Впрочем, верно и обратное. «Круговой обмен кула» в позднем социализме заканчивается там, где останавливается «копейка», и прекращение операций обмена обнажает глубинный распад социальности. Количество смертей среди владельцев «копейки» к концу фильма возрастает по мере того, как сама она все реже и реже становится предметом обмена. У круга кула, созданного этой машиной времени, закончился срок годности. Но он оказался достаточным, чтобы дать жизнь множеству «художественных мотивов и культурных влияний» на территории, где ограниченность товарно-денежных отношений с лихвой компенсировалась движением «копейки».

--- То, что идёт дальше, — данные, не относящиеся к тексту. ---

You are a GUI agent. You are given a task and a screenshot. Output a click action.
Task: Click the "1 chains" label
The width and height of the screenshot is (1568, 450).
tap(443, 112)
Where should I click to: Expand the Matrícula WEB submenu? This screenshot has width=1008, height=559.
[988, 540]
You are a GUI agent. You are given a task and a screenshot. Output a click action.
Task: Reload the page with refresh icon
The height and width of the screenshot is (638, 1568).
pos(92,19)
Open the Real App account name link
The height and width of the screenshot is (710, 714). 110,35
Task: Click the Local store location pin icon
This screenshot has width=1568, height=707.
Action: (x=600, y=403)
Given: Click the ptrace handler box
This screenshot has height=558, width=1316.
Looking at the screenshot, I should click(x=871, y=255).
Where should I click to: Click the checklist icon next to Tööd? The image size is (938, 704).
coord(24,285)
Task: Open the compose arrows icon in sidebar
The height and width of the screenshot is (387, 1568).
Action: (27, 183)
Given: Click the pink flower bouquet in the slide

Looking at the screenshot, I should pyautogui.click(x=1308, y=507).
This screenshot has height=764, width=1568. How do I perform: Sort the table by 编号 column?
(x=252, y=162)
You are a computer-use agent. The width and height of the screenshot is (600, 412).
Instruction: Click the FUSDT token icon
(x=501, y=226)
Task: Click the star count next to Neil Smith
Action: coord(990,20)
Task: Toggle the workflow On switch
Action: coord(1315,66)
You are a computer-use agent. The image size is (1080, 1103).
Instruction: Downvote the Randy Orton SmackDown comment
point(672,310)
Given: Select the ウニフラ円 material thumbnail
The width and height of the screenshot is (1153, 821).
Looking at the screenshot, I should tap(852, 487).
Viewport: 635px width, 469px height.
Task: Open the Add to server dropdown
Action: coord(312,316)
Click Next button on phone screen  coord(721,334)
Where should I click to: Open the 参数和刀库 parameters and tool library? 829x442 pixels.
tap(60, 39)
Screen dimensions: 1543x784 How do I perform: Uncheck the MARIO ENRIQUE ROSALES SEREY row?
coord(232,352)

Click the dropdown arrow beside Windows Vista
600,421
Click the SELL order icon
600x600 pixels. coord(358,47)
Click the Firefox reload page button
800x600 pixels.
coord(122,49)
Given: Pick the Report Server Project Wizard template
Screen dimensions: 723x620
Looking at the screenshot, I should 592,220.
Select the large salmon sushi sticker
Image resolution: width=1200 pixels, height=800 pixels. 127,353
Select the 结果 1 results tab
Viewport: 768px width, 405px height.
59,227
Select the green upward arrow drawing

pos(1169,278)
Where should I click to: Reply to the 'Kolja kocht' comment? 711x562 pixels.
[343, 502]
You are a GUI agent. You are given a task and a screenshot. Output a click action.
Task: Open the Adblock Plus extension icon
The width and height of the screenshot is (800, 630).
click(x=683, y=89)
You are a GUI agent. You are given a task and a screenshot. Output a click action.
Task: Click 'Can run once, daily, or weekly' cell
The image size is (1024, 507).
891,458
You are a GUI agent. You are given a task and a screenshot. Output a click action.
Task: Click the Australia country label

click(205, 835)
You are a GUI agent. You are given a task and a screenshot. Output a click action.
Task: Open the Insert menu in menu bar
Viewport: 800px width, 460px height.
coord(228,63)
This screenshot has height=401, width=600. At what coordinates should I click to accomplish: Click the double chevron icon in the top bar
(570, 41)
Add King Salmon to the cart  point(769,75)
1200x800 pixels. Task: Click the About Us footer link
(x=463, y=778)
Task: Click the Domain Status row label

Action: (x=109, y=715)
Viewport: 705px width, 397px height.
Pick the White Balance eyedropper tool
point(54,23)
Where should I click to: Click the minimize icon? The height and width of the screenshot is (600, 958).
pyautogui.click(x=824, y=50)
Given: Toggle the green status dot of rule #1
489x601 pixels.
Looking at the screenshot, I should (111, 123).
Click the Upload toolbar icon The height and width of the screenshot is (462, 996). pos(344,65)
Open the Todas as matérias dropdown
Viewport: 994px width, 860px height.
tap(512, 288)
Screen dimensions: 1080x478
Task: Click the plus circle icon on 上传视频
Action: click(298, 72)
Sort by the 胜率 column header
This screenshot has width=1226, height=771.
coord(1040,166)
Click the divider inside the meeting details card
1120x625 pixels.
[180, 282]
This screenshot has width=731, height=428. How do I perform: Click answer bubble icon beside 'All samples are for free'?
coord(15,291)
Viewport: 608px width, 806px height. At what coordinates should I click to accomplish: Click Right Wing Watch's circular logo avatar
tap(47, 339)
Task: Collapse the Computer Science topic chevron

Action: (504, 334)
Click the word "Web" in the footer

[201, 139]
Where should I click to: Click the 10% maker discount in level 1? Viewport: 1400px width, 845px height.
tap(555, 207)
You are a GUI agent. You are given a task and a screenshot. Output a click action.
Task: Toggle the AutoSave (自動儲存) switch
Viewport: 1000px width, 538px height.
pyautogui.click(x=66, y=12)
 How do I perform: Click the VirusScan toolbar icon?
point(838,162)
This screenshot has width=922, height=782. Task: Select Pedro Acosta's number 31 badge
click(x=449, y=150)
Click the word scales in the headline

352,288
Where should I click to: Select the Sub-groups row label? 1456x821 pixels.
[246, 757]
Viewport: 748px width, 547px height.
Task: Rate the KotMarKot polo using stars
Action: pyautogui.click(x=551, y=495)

Подведу итог. На примере двух фильмов, снятых по сценариям с участием Сорокина, я пытался показать, как паратаксическая организация материала позволила писателю и его соавторам представить в одном и том же зрительном поле автономное существование разнообразных тенденций, стилей или форм. Бессоюзная со-положенность, «мирное сосуществование» этих замкнутых, но соприкасающихся друг с другом микросистем стали ключевыми при построении сюжетного и визуального пространства в «Москве» и «Копейке». Но каждый фильм предложил свою собственную версию сегментирующей склейки. В «Москве» ключевой оказалась логика одновременного, синхронного соприсутствия несовпадающих элементов. Напротив, в «Копейке» сегментация разворачивалась во времени, диахронно, предлагая цепь разрозненных эпизодов. В обоих случаях, однако, ключевым оставался один и тот же принцип, одно и то же состояние бессоюзия, состояние «условного неправдоподобия», состояние шаткого единства, абсолютно уверенного в своей неубедительности.